How do you like it, Im about to make a switch as soon as I ran out of my ELF NF 5w 40


----------



## LightSwitch (May 9, 2008)

*Re: (rajvosa71000)*

After driving a couple hundred miles with it i like it. The engine seems to run smoother than it did with my old Mobil 1 0w-40 that i've been using. I was told by my local Napa that it was a higher grade synthetic than the Mobil aswell. 
overall i like it, the engine seems to run a bit smoother, and still runs great. You can pick up a 5L jug at napa, and a Napa Gold 1333(huge) filter, and pour the whole thing in and be done.


----------



## RD_3 (Apr 24, 2002)

*Re: (LightSwitch)*

This has sparked my interest...
I called my local Napa and he has been carrying the 5w40 for almost 6 months. He said they actually carry a lot of Lubro Moly products. My question to you guys is, he said the label on it does NOT have the "Voll-Synthese" written on it like the bottles at ECSTuning; it just says 5w40 sythetic something...? Doing some checking on the 502 approved list earlier today and Lubro Moly Voll-Synthese 5w40 isnt even on it.
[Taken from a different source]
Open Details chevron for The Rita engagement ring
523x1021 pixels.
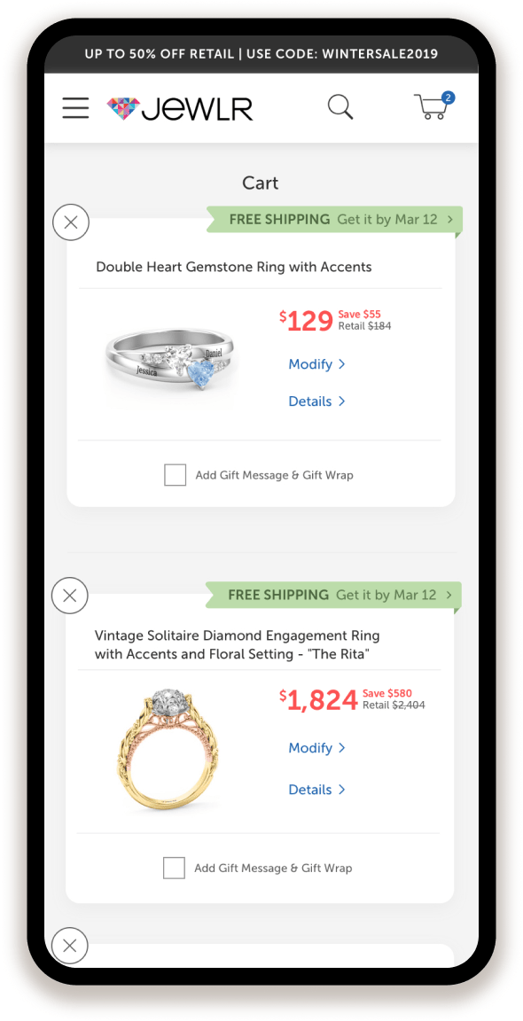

Now I do know "Voll-Synthese" translates as full synthetic or something close to it in english which makes sense. And isnt Liqui Moly the parent company or one in the same?
If the 502.00 Approval is listed on the back of the bottle are we safe with the Napa purchased Lubro Moly? I will be checking it out tonight after work...


----------



## agpatel21 (Jun 21, 2006)

Lubro-Molly and Liqui-Molly is the same thing. They call it Lubro-Molly state side and rest of the world call it Liqui-Molly. It is on the 502 list when i checked but you have to look at the full list that is i think 8 or so pages.
You'll be safe to use it if it says it on the bottle, but should be on the approved list of one of them.


----------



## RD_3 (Apr 24, 2002)

*Re: (agpatel21)*

Well I checked out the local Napa and low and behold they have the 5w40 instock. This is what is on the shelf








...only Lubro instead of Liqui.
The 502.00/505.00 Approval is on the bottle. The price on the shelf was $8.69 for the 1L bottle. He said he can give it to me for $7! He also stated their cost is $5 a liter and they stock plenty of it in their local warehouse and can have it ordered Same Day. Pretty cool, looks like I am going to try some German goodness...


----------



## Mortal_Wombat (Jan 29, 2004)

*FV-QR*

do they have a 10w50 or 15w50 available?


----------



## RD_3 (Apr 24, 2002)

*Re: FV-QR (Mortal_Wombat)*

Well I picked up 7 liters of the good stuff today at my local Napa. After talking with the asst mgr Chris for a while he offered a price of $7.99/L which I thought was a good deal; the 5w40 is priced at $8.69 on the shelf. I am excited to try out this oil since it is "highly rated"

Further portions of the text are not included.